Reputation: 797
I have raw HTML files and i remove script tag.
I want to identify in the DOM the block elements (like <h1> <p> <div>
etc, not <a> <em> <b>
etc) and enclose them in <div>
tags.
Is there any easy way to do it in python? is there library in python to identify the block element
Thanks
UPDATE
actually i want to extract the html document. i have to identify the blocks which contain text. For each text element i have to find its closest parent element that are displayed as block. After that for each block i will extract the feature such as size and posisition of the block.
Upvotes: 3
Views: 537
Reputation: 135
You should use something like Beautiful Soup or HTMLParser.
Have a look at their docs: Beautiful Soup or HTMLParser.
You should find what you are looking fore there. If you cannot get it to work, consider asking a more specific question.

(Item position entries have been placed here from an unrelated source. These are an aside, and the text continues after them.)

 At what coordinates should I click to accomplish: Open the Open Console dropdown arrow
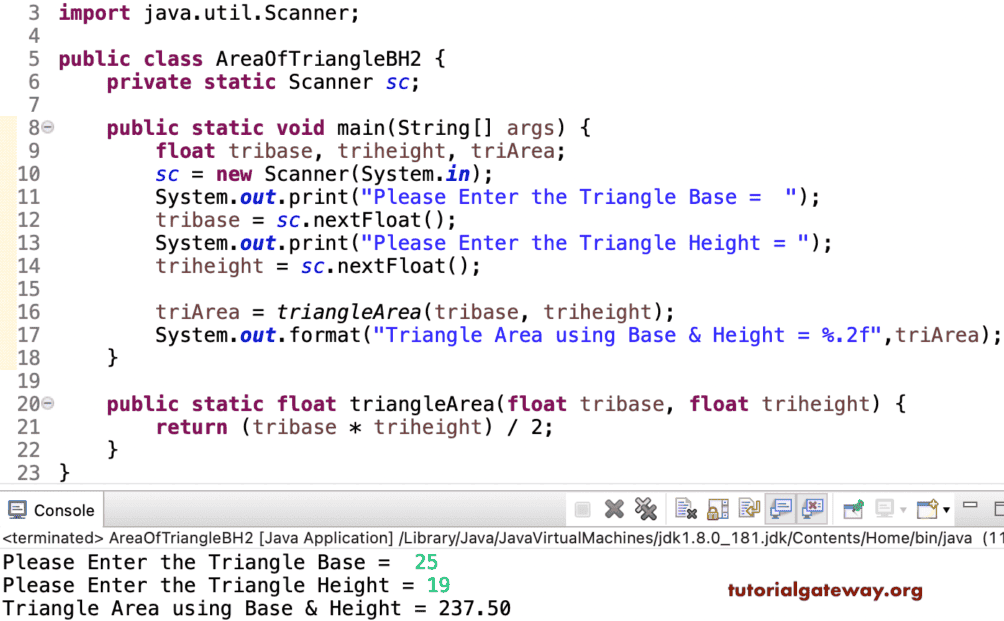pos(944,510)
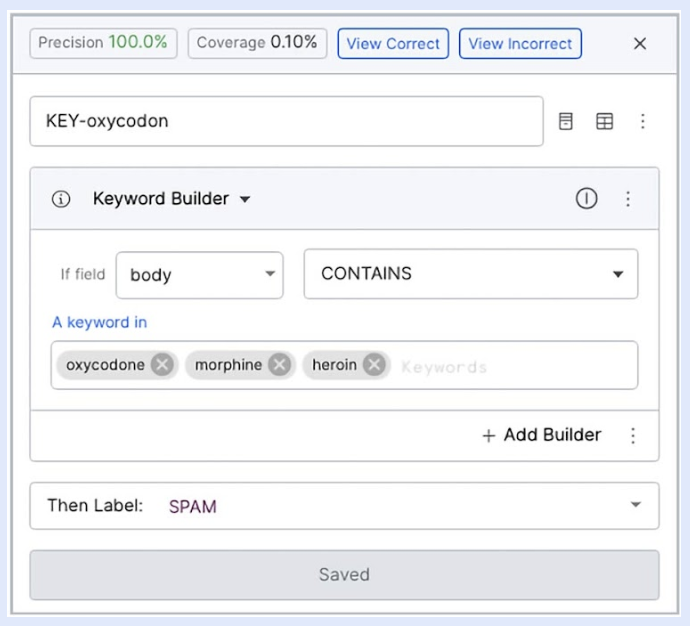Remove the heroin keyword chip
Image resolution: width=690 pixels, height=626 pixels.
click(374, 365)
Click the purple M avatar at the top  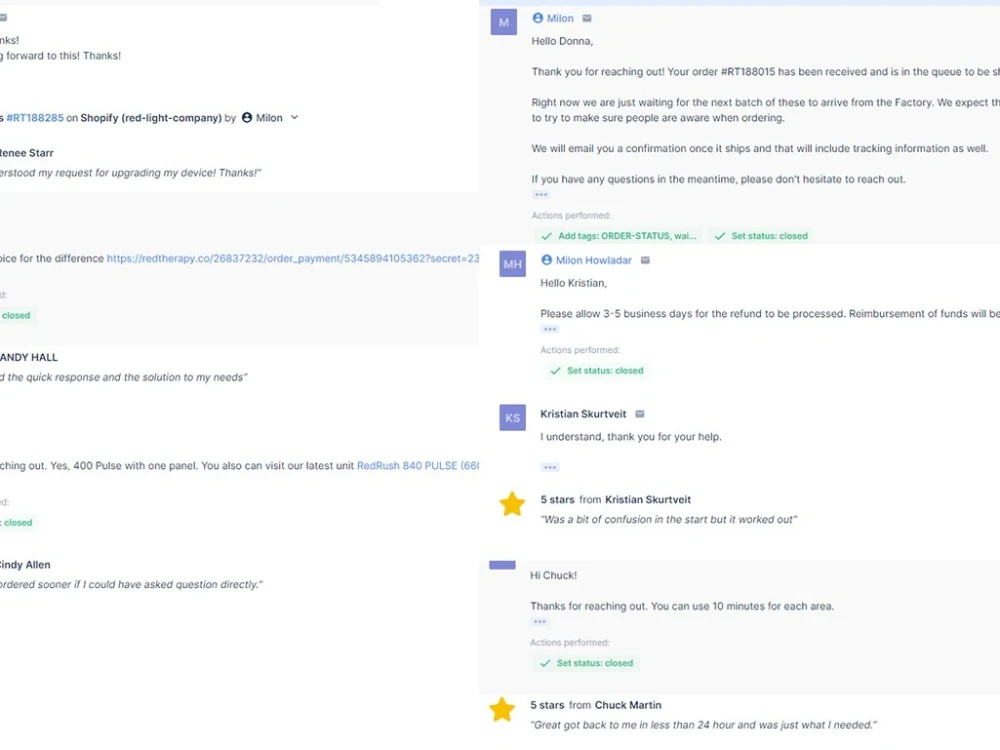[503, 21]
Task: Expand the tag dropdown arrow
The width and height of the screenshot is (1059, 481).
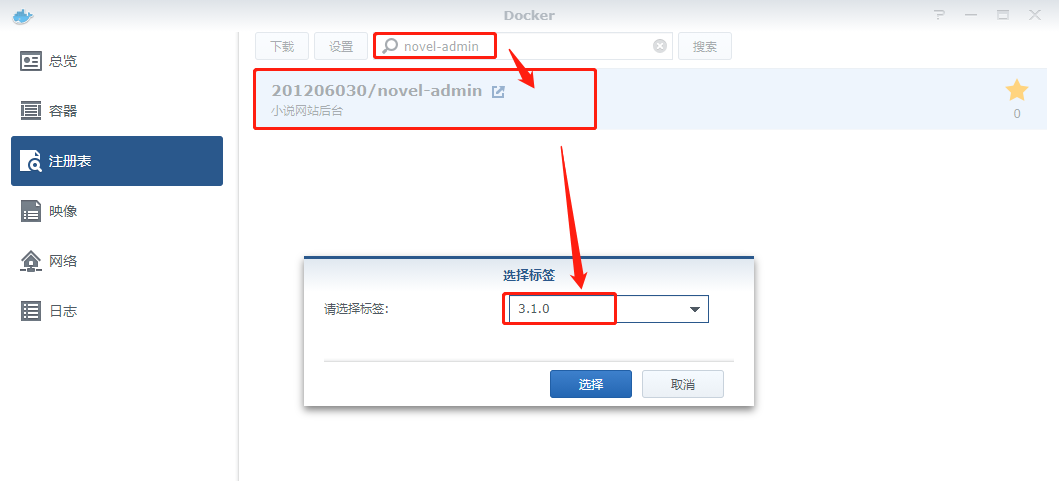Action: 694,309
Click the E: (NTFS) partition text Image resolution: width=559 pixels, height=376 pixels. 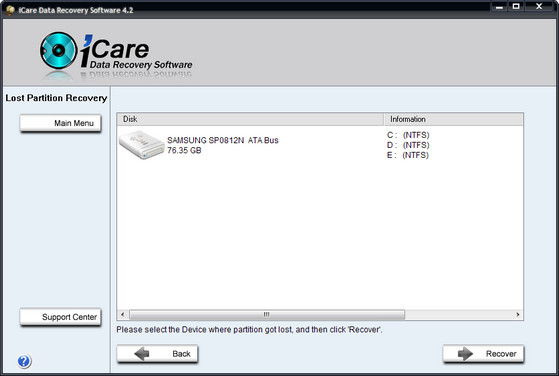click(408, 155)
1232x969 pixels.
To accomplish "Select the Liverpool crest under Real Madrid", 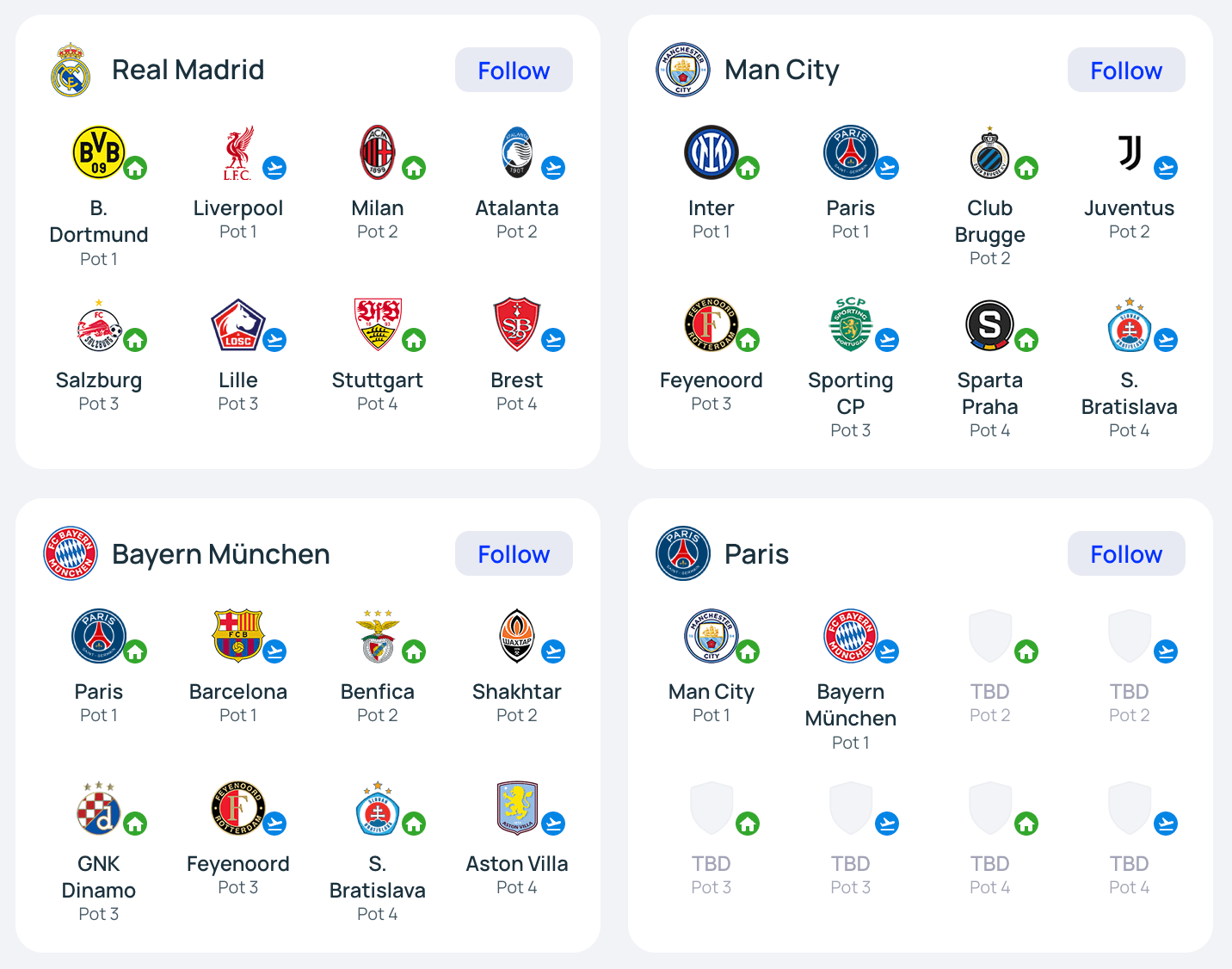I will [238, 153].
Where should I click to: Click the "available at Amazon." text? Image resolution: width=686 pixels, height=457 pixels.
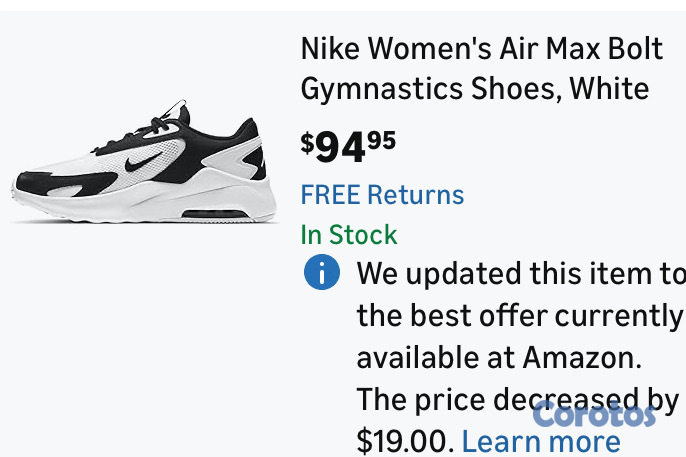click(499, 357)
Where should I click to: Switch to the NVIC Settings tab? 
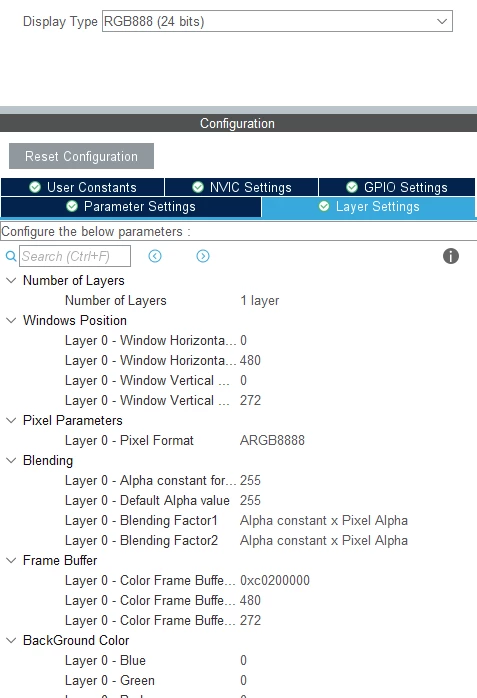[x=242, y=187]
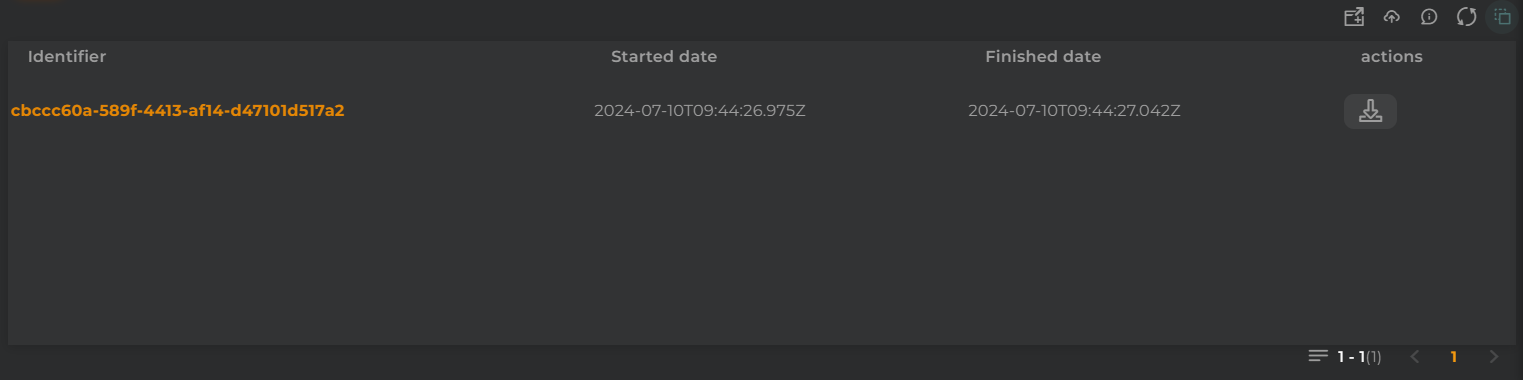Click the 1 - 1(1) record count
This screenshot has height=380, width=1523.
click(x=1360, y=356)
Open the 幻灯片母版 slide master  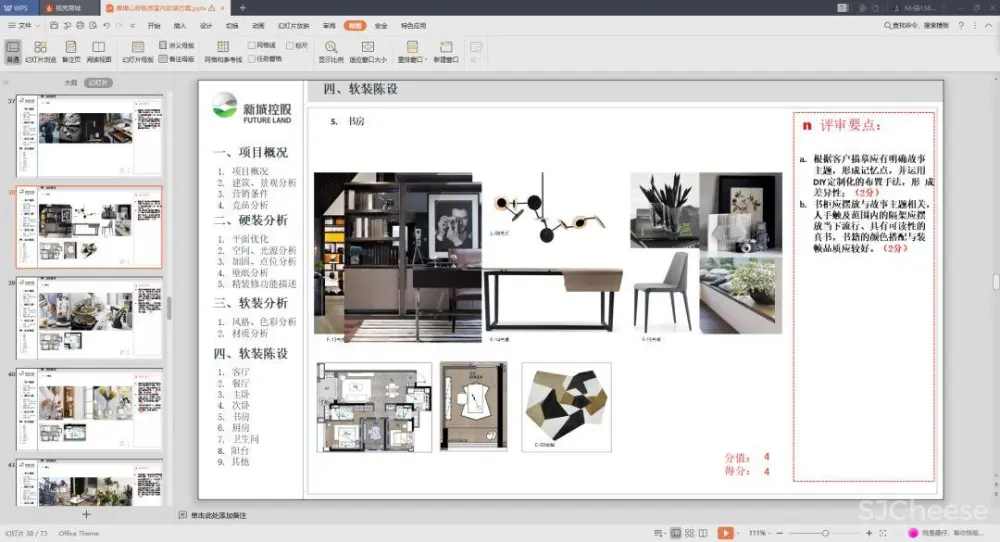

Here is a simple example, how you cold go about this. Say 'data' is the raw content of a site, then you could:
soup = BeautifulSoup(data) # you may need to add from_encoding="utf-8"or so
Then you might want to walk through the tree looking for a specific node and to something with it. You could use a fct like this:
def walker(soup):
if soup.name is not None:
for child in soup.children:
# do stuff with the node
print ':'.join([str(child.name), str(type(child))])
walker(child)
Note: the code is from this great tutorial.
Upvotes: 3